Like the MSR Sweetwater the Miniworks is also field-serviceable so the filter can be cleaned if needed.
After a great deal of experimentation and use, my personal pick is the MSR Miniworks combined with the SiltStopper pre-filter. But, there are a few other items in my personal gear.
Pumping water in camp is a chore few like to do, so I also have a Platypus Gravity Works filter. The Gravity Works has two, four-liter water bags, one to put unfiltered water in, the other to collect the clean water. There’s no pumping involved.

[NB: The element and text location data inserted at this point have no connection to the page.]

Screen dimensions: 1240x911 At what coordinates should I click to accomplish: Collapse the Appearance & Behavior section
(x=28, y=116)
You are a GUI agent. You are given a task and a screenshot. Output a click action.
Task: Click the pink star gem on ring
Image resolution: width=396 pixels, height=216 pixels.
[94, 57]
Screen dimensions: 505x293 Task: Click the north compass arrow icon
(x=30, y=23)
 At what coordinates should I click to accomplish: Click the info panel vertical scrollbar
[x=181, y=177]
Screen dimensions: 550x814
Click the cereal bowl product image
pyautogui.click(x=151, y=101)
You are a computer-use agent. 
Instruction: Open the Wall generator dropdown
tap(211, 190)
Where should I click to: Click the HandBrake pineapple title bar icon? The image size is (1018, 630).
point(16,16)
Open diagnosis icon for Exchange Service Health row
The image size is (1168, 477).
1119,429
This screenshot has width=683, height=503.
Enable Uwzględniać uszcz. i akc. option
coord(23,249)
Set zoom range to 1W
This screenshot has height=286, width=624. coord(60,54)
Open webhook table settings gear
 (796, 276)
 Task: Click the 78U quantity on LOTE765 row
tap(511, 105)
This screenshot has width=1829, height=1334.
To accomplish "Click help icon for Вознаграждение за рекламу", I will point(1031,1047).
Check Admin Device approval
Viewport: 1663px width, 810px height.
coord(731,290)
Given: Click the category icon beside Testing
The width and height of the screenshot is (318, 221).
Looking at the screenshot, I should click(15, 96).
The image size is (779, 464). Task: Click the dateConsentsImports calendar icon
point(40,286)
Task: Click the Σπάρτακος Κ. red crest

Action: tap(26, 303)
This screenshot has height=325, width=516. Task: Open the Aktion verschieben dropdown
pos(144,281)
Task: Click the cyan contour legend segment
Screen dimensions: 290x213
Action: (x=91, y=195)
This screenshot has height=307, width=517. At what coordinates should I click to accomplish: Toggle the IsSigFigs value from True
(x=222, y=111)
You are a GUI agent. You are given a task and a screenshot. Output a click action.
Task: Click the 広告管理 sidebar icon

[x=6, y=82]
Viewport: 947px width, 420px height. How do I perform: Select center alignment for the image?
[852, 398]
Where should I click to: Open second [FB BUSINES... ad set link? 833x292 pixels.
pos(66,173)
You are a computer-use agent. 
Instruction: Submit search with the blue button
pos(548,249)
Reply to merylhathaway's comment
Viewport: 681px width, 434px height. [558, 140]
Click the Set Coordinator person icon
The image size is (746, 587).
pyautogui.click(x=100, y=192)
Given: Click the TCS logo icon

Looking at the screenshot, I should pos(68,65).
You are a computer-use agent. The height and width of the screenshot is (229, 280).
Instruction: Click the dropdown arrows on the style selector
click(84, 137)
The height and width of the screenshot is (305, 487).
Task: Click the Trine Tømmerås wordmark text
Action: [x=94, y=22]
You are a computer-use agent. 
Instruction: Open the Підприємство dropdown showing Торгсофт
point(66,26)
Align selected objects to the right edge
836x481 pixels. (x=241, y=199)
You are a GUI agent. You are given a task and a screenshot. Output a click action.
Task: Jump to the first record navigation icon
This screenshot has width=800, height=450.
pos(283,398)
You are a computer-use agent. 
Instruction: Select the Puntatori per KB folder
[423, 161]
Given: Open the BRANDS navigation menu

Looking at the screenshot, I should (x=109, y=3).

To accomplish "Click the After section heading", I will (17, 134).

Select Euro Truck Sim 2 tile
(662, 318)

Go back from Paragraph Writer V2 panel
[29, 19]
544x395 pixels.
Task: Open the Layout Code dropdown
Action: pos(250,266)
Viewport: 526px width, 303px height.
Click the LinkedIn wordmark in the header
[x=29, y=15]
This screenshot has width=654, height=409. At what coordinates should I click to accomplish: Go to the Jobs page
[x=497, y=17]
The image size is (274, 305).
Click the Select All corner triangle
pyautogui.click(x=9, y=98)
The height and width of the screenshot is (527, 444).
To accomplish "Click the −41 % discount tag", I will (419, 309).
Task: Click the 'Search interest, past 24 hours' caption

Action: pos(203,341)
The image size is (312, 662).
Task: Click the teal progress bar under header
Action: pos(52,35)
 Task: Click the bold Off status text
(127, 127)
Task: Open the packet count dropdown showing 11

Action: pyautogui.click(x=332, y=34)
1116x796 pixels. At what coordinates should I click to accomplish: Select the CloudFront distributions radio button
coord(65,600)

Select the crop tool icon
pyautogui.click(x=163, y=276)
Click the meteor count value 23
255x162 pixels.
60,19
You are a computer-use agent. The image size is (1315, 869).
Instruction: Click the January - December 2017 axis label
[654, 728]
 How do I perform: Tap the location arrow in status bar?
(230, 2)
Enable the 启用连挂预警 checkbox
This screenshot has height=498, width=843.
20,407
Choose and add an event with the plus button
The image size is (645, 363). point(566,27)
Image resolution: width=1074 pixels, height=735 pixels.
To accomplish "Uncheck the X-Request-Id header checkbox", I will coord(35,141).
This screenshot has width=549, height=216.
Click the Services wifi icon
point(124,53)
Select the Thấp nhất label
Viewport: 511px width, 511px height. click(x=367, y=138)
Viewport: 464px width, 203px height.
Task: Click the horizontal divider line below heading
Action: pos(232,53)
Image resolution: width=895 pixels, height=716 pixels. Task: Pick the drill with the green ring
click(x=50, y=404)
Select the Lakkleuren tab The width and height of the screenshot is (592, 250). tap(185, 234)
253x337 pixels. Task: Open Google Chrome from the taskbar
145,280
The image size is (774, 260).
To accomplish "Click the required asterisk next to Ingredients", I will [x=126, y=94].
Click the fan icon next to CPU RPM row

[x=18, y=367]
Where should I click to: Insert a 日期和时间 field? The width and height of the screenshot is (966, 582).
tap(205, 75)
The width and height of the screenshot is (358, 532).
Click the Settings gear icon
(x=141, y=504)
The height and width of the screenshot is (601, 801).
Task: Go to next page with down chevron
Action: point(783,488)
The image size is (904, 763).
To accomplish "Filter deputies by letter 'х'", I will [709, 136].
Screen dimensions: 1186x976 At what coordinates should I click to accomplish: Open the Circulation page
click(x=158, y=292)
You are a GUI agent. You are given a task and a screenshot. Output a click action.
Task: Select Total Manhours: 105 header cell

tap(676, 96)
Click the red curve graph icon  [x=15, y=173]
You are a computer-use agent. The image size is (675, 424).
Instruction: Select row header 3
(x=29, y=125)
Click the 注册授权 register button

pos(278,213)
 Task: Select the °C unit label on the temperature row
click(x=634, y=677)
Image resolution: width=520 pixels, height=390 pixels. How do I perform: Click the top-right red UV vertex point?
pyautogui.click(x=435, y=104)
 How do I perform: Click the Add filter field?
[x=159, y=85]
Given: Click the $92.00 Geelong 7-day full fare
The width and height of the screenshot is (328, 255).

It’s as simple as filling the “dirty” water bag with up to four liters of water and hanging it so gravity draws the water through the filter cartridge, then waiting a few minutes. In as little as 2.5 minutes the “clean” bag will be filled with up to four liters of pure filtered water! No fuss, no pumping! If the filter gets dirty and the flow rate drops, simply backflush the cleaned water back through the filter cartridge.
The only downside I’ve found is that I can’t use the Platypus Gravity Works while canoeing and I consume a great deal of water while paddling.
Another handy device is the Steripen by Hydro-Photon, Inc. At $69.99 the Steripen is a plastic UV-light emitting wand that can be placed in a filled water bottle. The Steripen kit comes with a pre-filter built into a special wide-mouth Nalgene bottle lid, which is convenient. All that is needed to fill a Nalgene bottle is hold it underwater with the prefilter lid screwed on.
The Steripen doesn’t filter anything itself, and the pre-filter only takes out larger sediment. So unlike the ceramic filters, any coloring, smell, or chemicals that are in the water won’t be removed. But the Steripen does produce enough UV light to kill any harmful bacteria, viruses, and protozoa in a liter of clear water in 90 seconds. The principle works the same as in SODIS. (If you don’t know about SODIS, read my other article.)
A drawback of the Steripen is that the manufacturer recommends the use of NiMH or Lithium batteries to work reliably. With fresh new batteries, the Steripen is supposed last an average of 200 treatments, but I never seem to get the estimated life span out of anything. With regular alkaline batteries, they estimate an average of only 20 treatments. And last time I checked, there’s no place to buy new batteries in the BWCA, nor is there a cheap and light way to recharge them. Keep in mind more gear means more weight to pack. Yes, I know that sounds odd from a man that has three water filters and a Steripen in his gear. I’m seeking therapy so maybe in a few years I can part with something…
My last addition is a new product, the LifeStraw. Unlike other filters that give you a reserve of water, the LifeStraw is a point of use filter, meaning you use it like a soda straw and suck water through it. The LifeStraw is small, only about nine inches long and an inch and a quarter in diameter, small enough to go in a pocket, pack, or even hang around my neck with the lanyard. And at $19.99 it costs a fraction of what other ceramic filters cost and it is rated to filter a thousand liters of water! Captive caps keep dirt out of the filter when not in use and a brisk blow back through it will clean any debris away.
While the LifeStraw won’t replace my other filters on trips, it is now my day-hike filter. When I come across a pretty little stream and I’m thirsty, out comes my drinking cup and my LifeStraw. Okay, in reality out comes my Camelbak bite valve full of water, but if I run out of safe, clean water, I now have a backup plan. And if I’m dying of thirst on a desert hike that didn’t go as planned, and all I can find to slack my thirst is a rocky basin of water ringed with bird droppings… well, I’ll make that call when I come to it!
There are other brand and models out there but few have the network of dealers as MSR and Platypus has. So, after everything I have been through, choosing the right backpacking water filter is no longer a confusing affair!